3 Planned Class Schedule (27 class sessions plus Blackburn Lecture and final exam)
Date
1/12
Topic
Opening
Part I: Purpose (8 sessions plus quiz and required Blackburn Lecture)
1/14
Personal Purpose
1/21
Purpose and Law
1/22 [Special Lecture: Required]
Blackburn Lecture: Michael Sandel 6pm Lisner
1/26
The Purpose of Markets
1/28
The Purpose in Decency (Practice Quiz)
Focus on Corporate Governance
2/2
Hobby Lobby & the Purpose of Closed Corporations
2/4
Friedman on Managing Public Corporations
2/9
Andrews on Managing Corporations
2/11
Securities Laws; Insider Trading
2/18
Quiz 1: Purpose
2/20 [Field Trip: Recommended]
Recommended Field Trip to DC Court of Appeals
9:30am @ 333 Constitution Ave. [to be confirmed]

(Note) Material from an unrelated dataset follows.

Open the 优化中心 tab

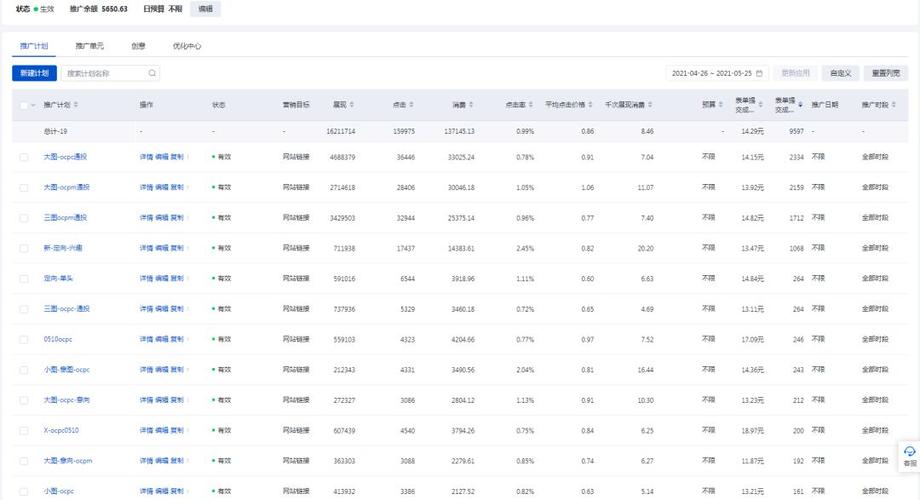(x=187, y=46)
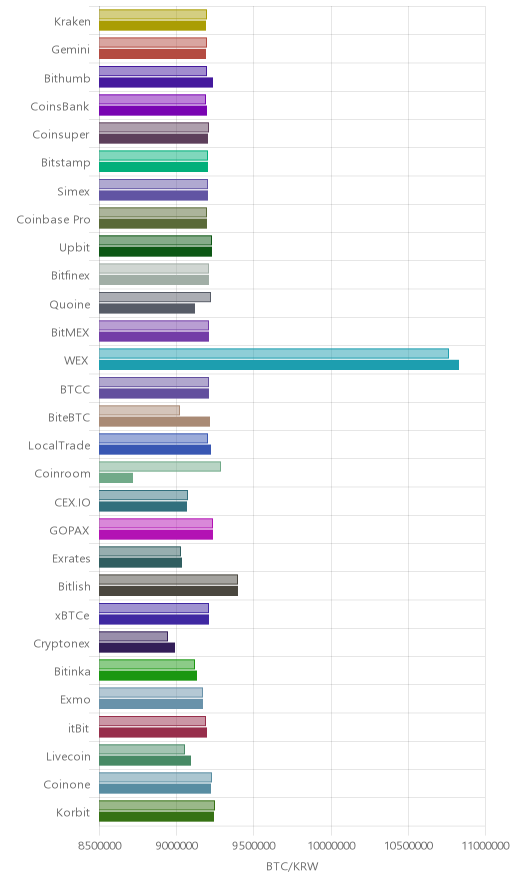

Part II: Giving Voice to Values (3 sessions without quiz)
2/23
The Pinto Case
2/25
Courage & Whistleblowing
2/27 [Paper Deadline]
Paper Proposal Due
3/2
Sexual Violence in the Military and Universities
Part III: The Common Law (8 sessions plus quiz)
3/4
The Case of the Speluncean Explorers
3/6
Proposal Comments to Authors
3/16 [No Class]
NO CLASS (in exchange for Sandel lecture)
3/18
History of the Common Law; Intellectual Property
3/23
Civil Procedure; Intentional Torts
3/25
Negligence & Strict Liability
3/27 [Paper Deadline]
First Draft Paper Due 5pm
3/30
Remedies in Tort and Contract
4/1
Construction of Contracts
4/6
Perfection of Contracts; Unconscionability
4/8
Fraud; Employment Contracts
4/13
Quiz 2: The Common Law
Part IV: Justice and Norm-Making (6 sessions plus quiz on final)
4/15
The Constitution of the United States of America
4/17 [Paper Deadline]
Reviews of First Drafts to Authors
4/20
White Supremacy in Business Transactions
4/22
Making a Difference in Global Health
4/27
Labor in the Global Supply Chain
4/28 [Make-up Day]
Environmental Sustainability and Demand
4/29
Wrap-Up Class: Justice and Income Distribution
5/1 [Paper Deadline]
Final Draft Paper Due 5pm
As scheduled by Registrar
Final Exam: Quiz 3 & Case Analysis
*There is no class on the underlined dates. **Review sessions will be scheduled for each quiz.